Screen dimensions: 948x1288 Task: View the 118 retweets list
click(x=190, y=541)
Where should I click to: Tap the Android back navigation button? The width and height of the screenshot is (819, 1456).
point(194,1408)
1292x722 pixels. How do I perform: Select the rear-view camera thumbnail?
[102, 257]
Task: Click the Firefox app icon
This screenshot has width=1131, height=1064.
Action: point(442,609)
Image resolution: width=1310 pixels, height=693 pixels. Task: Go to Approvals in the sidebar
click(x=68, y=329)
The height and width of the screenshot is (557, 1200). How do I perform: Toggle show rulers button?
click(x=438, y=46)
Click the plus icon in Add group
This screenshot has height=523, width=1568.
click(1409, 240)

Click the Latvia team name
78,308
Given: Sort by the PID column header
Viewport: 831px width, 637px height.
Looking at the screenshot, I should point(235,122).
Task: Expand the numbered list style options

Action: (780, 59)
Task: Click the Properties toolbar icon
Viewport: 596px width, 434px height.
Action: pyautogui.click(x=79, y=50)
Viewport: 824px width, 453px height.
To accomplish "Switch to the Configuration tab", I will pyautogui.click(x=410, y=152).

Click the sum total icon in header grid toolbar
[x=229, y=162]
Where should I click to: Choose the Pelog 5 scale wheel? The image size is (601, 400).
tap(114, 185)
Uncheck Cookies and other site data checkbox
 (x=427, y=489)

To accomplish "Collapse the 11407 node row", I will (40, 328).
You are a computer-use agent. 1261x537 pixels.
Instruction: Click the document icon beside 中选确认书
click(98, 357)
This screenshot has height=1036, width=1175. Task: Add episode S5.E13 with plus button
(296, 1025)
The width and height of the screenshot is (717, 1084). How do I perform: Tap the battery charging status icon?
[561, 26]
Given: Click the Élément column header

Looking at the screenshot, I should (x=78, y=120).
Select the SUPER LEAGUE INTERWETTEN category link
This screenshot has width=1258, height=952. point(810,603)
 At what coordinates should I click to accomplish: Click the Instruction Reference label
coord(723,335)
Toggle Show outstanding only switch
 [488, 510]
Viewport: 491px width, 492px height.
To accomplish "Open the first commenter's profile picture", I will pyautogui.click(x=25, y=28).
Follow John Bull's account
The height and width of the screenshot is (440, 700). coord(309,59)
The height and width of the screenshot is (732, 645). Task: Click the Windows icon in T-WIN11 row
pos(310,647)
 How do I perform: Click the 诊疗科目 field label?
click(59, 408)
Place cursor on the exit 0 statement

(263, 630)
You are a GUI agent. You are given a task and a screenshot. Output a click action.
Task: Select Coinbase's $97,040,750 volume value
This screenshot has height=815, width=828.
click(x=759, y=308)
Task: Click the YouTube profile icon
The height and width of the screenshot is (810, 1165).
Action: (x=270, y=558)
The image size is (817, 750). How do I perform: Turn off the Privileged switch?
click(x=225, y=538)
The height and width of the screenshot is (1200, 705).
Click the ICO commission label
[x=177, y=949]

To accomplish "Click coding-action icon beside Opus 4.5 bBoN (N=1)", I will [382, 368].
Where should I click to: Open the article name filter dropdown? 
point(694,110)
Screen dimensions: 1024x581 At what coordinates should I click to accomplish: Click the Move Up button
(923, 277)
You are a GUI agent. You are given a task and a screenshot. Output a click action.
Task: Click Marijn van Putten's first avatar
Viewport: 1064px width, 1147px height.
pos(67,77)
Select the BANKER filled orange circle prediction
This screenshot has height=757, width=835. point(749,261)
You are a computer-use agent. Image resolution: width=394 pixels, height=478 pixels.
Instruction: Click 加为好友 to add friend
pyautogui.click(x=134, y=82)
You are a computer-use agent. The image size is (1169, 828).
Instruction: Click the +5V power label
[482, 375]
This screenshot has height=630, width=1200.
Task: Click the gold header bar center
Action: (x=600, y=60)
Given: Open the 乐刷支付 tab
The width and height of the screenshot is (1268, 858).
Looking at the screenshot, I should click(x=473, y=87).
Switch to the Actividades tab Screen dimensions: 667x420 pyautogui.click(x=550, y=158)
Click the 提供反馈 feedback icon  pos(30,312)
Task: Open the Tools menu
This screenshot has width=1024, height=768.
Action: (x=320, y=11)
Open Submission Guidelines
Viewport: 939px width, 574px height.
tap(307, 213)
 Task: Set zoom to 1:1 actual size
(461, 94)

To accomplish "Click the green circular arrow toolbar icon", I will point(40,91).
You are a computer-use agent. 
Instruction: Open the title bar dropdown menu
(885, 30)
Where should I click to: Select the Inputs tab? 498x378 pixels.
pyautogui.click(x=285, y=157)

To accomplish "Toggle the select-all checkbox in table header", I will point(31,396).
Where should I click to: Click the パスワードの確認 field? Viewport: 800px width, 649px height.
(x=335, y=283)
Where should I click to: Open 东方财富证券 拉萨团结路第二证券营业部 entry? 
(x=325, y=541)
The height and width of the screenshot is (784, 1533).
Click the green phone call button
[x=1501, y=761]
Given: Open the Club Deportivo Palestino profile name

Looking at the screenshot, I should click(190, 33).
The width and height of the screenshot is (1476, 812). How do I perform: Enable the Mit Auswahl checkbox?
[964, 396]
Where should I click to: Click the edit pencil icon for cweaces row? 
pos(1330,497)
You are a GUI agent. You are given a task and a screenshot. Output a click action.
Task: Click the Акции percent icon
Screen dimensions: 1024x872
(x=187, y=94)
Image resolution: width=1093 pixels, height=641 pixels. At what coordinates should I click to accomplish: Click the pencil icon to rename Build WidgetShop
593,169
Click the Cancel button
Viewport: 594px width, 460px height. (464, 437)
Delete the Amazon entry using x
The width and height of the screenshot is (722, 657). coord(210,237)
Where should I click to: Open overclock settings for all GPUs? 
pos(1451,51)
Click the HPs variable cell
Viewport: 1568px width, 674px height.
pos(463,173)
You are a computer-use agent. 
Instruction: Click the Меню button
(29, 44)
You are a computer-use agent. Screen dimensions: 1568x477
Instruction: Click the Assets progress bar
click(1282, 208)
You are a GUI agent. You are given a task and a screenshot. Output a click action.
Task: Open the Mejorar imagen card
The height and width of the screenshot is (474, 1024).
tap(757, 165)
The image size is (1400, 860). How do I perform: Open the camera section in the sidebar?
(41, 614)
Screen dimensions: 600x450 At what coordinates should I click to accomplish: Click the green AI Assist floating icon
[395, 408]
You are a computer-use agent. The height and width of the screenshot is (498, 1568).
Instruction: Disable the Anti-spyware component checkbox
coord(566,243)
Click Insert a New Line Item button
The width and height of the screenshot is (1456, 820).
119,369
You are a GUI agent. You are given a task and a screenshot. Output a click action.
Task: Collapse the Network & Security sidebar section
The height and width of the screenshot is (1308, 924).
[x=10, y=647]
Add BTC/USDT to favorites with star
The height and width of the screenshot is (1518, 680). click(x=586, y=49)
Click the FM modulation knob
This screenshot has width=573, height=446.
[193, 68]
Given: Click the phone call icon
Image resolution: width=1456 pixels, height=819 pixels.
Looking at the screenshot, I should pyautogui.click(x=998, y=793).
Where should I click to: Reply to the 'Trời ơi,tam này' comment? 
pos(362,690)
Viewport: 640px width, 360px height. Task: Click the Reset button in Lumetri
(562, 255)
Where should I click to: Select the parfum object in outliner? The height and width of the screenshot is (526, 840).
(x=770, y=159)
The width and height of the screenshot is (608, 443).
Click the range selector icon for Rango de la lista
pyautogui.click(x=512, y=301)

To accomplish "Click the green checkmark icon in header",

=-=-=

• [TASK] Would you print exactly, and only, the lines of the data above from the line with "Image resolution: width=1093" through the line with "Given: Click the phone call icon", inclusive?

• [RESPONSE FOR THIS EXERCISE]
Image resolution: width=1093 pixels, height=641 pixels. At what coordinates should I click to accomplish: Click the pencil icon to rename Build WidgetShop
593,169
Click the Cancel button
Viewport: 594px width, 460px height. (464, 437)
Delete the Amazon entry using x
The width and height of the screenshot is (722, 657). coord(210,237)
Where should I click to: Open overclock settings for all GPUs? 
pos(1451,51)
Click the HPs variable cell
Viewport: 1568px width, 674px height.
pos(463,173)
You are a computer-use agent. 
Instruction: Click the Меню button
(29, 44)
You are a computer-use agent. Screen dimensions: 1568x477
Instruction: Click the Assets progress bar
click(1282, 208)
You are a GUI agent. You are given a task and a screenshot. Output a click action.
Task: Open the Mejorar imagen card
The height and width of the screenshot is (474, 1024).
tap(757, 165)
The image size is (1400, 860). How do I perform: Open the camera section in the sidebar?
(41, 614)
Screen dimensions: 600x450 At what coordinates should I click to accomplish: Click the green AI Assist floating icon
[395, 408]
You are a computer-use agent. The height and width of the screenshot is (498, 1568).
Instruction: Disable the Anti-spyware component checkbox
coord(566,243)
Click Insert a New Line Item button
The width and height of the screenshot is (1456, 820).
119,369
You are a GUI agent. You are given a task and a screenshot. Output a click action.
Task: Collapse the Network & Security sidebar section
The height and width of the screenshot is (1308, 924).
[x=10, y=647]
Add BTC/USDT to favorites with star
The height and width of the screenshot is (1518, 680). click(x=586, y=49)
Click the FM modulation knob
This screenshot has width=573, height=446.
[193, 68]
Given: Click the phone call icon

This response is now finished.